Bug 6289 – Make slices of const/immutable arrays mutable (but keep the elements const/immutable)

Okay. If you have immutable val = [1, 2, 3, 4]; void func(immutable(int)[] arg) {} you can pass val to func even though val is fully immutable. The compiler realizes that it's safe, because func cannot alter the original array. The array in the function is a slice of the original and can't affect the original (since the elements are immutable). However, even though this is true, the type of a slice of an immutable int[], is still immutable int[], not immutable(int)[] as with the function parameter.

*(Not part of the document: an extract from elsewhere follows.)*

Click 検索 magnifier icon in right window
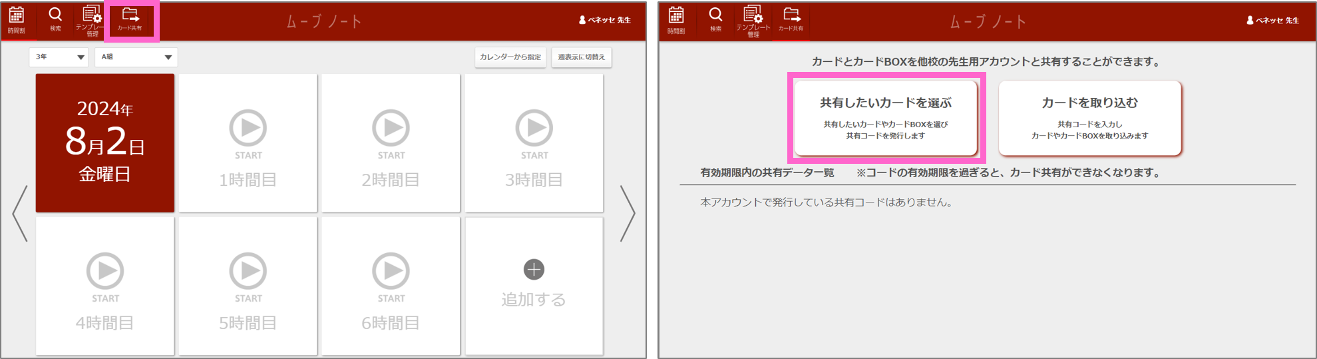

I'd like to see immutable val = [1, 2, 3, 4]; assert(is(typeof(val) == immutable(int[]))); assert(is(typeof(val[]) == immutable(int)[])); The slice is then mutable (though its elements are not) - which makes sense, since that's exactly what the function described above does. The reason that I want this to be the case is that you can then use immutable arrays with range-based functions if you slice them (just as is the case with static arrays). As it stands, both find(val, 3); and find(val[], 3); are illegal, because the compiler tries to instantiate find with immutable(int[]). But if the type of a slice of val were immutable(int)[], then the second find call would work. This would help solve the problem of immutable arrays not working with range-based functions (see bug# 6148). Then, if you slice static arrays and immutable/const arrays (just as you'd have to do with container), they will work with range-based functions. As it stands, that works with static arrays but not immutable or const arrays.